Regels met betrekking tot het aanbieden van inburgeringsvoorzieningen

Het uitgangspunt van de wet is de eigen verantwoordelijkheid van de inburgeringsplichtige om te bepalen hoe hij zich voorbereidt op het inburgeringsexamen. Voor een aantal bijzondere groepen biedt de wet extra faciliteiten. Gemeenten krijgen de taak om deze groepen inburgeringsplichtigen een inburgeringsvoorziening aan te bieden. Het gaat om de volgende groepen inburgeringsplichtigen:

  • 1.

    Asielgerechtigde nieuw- en oudkomers;

  • 2.

    Nieuw- en oudkomers die werkzaam zijn als geestelijke bedienaar;

  • 3.

    Inburgeringsplichtigen die een gemeentelijk aanbod hebben geaccepteerd in een gemeente en verhuizen naar een andere gemeente;

  • 4.

    Nieuw- en oudkomers die algemene bijstand of een vorm van een sociale verzekeringsuitkering ontvangen. In het Besluit Inburgering is bepaald om welke vormen van bijstand/uitkering het gaat;

  • 5.

    Oudkomers die zelf geen inkomsten uit werk, algemene bijstand of uitkering hebben.
::::
## [Vereisten]
Wat is volgens het fragment over inburgeringsvoorzieningen het uitgangspunt van de wet?

## [Aangeleverd materiaal]
::::
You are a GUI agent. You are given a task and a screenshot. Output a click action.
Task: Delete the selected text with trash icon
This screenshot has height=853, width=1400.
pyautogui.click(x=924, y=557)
::::
## [Het antwoord]
De eigen verantwoordelijkheid van de inburgeringsplichtige om te bepalen hoe hij zich voorbereidt op het inburgeringsexamen.